На окраине деревеньки виднелось нечто загадочное, несуразное: то ли рыдван, покрытый рогожей, то ли балаган, то ли вообще черт знает что, чему и название трудно подобрать. Рядом с балаганом толпились бородатые мужики - в лаптях, драных кацавейках и овчинных вылинявших шапчонках. Один из них откинул полог балагана, просунул голову внутрь и прокричал с хрипотцой:
– Наддай жару, Ермолай, поболе наддай жару-то! Аль дровишки жалеешь? Да заради такого дела десятину леса спалить не грех.
Из балагана повалили густой дым и искры. Громыхнуло.
– Кого ждем?
– протяжно, нараспев спросил кто-то из толпы.
– Уж полночь вроде недалече! И без того припозднились. Давай-кось, Никифор, начинай, што ли! Цельный вечер баклуши бьем. Невмоготу нам, невтерпеж!
– Начинай, Никифор, начинай! Невтерпеж! Невмоготу!
– заволновалась толпа.
Никифор (тот самый, что наказывал незримому Ермолаю не жалеть дровишек) ответствовал так:
– Задондонили, мужички, одно и то ж: "Начинай, начинай!" Говорено ведь: без Кузьмы, дружка закадычного, нипочем не пущу механизму в работу. С минуты на минуту должон он прискакать, Кузьма-то... Эгей, вот он, кажись, самолично скачет.
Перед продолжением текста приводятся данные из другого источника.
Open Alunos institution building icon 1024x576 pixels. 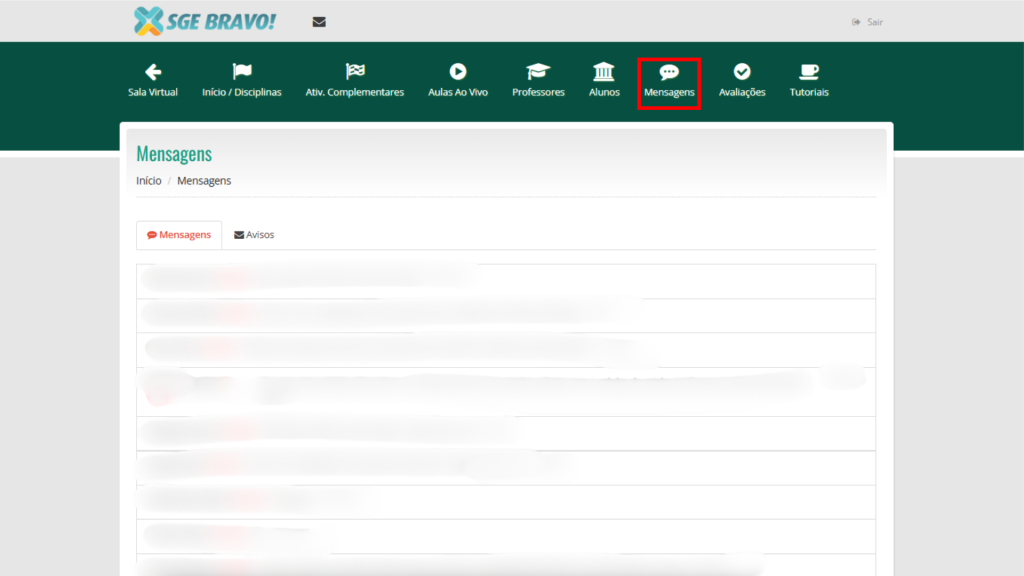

И действительно: из темноты явился на взмыленной лошаденке рыжий детина с окладистой длинной бородой. Он мигом скатился с седла и оказался в объятиях Никифора.
– Ну и хорош ты!
– укоризненно говорил Никифор.
– Епиходов намедни еще явился, и откудова - аж из Сызрани. Братья Челумеевы махнули рукой на хлопоты свои мельничные, прямо с Волги прискакали сломя голову. А ты из села соседнего припоздняешься, к сроку не могешь подоспеть. Эх, стыдоба, браток!
Кузьма безнадежно махнул рукой в сторону своей лошади, пощипывавшей траву.
– Да кляча подвела, окаянная! Как доскакал я до Медвежьего оврага, тут она уперлась - и нипочем дольше не бежит. Беснуется, ушами прядет, ровно волки впереди, аль сила нечистая затаилась в овраге, аль еще што похлеще. Диаволиада, в общем. Уж я и кнутом ее стегал, треклятую, и лаптями поддавал под бока, - ни с места! Пришлось за восемь верст давать крюку, аж через Криволапую запруду сюды добираться. Ты уж извиняй меня, Никифор!